The Ministry of Health and Family Welfare has issued an order prohibiting the manufacture, sale and distribution of Colistin and its formulations for food-producing animals, poultry, aqua farming and animal feed supplements.

  • The ban has been imposed under the provisions of the Drugs and Cosmetics Act, 1940.
  • The Drug Technical Advisory Board (DTAB), the government’s top advisory body on technical matters related to drugs in the country recommended prohibiting it.
  • Colistin is an antibiotic for therapeutic purpose in veterinary. But the drug is highly misused in poultry industry as a growth promoter for prophylactic purpose.
  • Also, colistin is a valuable, last-resort antibiotic that saves lives in critical care units but in recent years, there have been patients who have exhibited resistance to the drug.
  • This move is likely to reduce the antimicrobial resistance within the country.
  • Awareness programmes need to be conducted for farmers telling them about the dangers of using colistin in feed.
  • Since the bulk of Colistin (nearly 95%) is imported from China, it would be easy to stop importing it within a short time.
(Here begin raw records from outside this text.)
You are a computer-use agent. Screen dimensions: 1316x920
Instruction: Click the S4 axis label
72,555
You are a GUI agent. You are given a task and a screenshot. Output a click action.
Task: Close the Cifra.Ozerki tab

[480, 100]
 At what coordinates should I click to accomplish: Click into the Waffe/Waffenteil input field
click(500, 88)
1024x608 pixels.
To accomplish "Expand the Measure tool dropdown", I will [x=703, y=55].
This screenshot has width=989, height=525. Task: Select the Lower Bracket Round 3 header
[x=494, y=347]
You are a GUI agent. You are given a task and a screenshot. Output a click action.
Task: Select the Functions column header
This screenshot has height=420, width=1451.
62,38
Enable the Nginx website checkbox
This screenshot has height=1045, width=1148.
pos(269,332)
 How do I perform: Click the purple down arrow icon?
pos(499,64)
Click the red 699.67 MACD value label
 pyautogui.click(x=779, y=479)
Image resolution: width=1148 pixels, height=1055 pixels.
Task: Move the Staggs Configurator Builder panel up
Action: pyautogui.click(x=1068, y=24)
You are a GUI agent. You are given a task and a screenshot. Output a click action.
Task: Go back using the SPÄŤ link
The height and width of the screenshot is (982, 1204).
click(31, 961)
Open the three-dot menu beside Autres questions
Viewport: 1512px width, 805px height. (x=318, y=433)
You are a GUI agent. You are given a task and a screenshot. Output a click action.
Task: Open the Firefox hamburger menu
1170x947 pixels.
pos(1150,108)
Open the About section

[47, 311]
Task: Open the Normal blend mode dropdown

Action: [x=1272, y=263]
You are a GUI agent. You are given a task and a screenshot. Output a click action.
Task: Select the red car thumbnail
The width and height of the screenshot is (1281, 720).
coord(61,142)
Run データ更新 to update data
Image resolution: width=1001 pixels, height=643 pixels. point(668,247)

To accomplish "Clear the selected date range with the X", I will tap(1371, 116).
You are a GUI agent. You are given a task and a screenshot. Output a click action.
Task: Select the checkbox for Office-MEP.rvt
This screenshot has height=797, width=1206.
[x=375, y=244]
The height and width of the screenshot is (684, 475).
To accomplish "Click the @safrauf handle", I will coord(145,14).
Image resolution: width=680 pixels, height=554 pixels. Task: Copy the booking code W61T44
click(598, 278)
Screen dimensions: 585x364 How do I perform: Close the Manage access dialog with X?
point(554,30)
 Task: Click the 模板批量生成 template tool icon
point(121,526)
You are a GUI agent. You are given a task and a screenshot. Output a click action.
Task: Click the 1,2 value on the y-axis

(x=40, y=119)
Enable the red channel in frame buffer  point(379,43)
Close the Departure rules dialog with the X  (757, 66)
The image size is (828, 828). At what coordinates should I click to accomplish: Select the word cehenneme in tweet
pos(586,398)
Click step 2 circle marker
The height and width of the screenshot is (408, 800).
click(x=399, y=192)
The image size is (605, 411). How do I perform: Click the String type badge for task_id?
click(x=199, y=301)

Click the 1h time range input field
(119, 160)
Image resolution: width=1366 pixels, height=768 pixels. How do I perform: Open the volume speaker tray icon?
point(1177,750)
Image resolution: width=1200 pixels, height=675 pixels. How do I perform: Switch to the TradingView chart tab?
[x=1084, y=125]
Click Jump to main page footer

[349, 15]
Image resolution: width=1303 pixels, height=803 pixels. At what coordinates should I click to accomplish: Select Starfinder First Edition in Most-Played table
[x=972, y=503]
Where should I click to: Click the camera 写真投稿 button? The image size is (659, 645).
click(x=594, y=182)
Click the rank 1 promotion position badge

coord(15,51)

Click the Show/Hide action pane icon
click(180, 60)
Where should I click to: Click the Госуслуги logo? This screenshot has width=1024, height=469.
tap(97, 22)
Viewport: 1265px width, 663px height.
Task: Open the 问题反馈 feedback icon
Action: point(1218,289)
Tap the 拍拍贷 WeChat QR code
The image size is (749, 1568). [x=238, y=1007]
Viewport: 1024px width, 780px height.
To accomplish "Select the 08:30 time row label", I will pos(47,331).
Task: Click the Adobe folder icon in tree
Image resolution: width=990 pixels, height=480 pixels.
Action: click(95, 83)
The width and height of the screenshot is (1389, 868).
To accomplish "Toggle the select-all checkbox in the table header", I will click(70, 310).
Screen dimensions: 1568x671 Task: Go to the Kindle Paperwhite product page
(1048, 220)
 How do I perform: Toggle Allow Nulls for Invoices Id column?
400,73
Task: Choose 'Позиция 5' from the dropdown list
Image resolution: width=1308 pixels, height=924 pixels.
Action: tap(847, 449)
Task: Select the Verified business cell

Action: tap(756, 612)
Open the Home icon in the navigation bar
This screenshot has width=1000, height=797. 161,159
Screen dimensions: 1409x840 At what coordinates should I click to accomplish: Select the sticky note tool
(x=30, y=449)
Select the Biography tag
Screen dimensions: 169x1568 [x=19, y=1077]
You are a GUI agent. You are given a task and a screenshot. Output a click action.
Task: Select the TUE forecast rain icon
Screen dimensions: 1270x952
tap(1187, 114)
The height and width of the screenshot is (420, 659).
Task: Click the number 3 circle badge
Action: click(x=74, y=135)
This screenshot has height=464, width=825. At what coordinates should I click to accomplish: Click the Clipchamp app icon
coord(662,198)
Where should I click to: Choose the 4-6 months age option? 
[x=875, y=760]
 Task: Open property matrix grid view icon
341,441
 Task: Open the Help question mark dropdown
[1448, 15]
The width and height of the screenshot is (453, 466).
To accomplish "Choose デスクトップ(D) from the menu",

China, one of the largest manufacturers of colistin, has banned the use of the same within its boundaries for any producing animals or fish reared for consumption.

Antibiotics banned for animal consumption


  • The major reason behind the vulture population getting nearly wiped out was the drug Diclofenac. It was found in the carcass of cattle on which the vultures feed.
  • The drug was commonly administered to cattle to treat inflammation.
  • Its veterinary use was banned in 2008 by the Government of India.
  • Bioaccumulation (the gradual accumulation of substances, such as pesticides, or other chemicals in an organism) of Diclofenac caused kidney failure in Vultures, leading to death.
  • Diclofenac is dangerously fatal for Vultures. Even 1% of it in carcass would kill the Vulture in a short time after it feeds such carcass.
  • The poisoned carcasses were dumped to kill some local stray animals. But when vultures fed on them, it became one of the vital reasons leading to their death.
  • It is imperative to manage our carcass dumps and make sure that poisoned carcasses are not dumped for the vultures to feed on.
  • The forest department cremates the animal carcasses instead of burying them, to keep the poachers away. But this practice is denying food to vultures leading to their death out of starvation.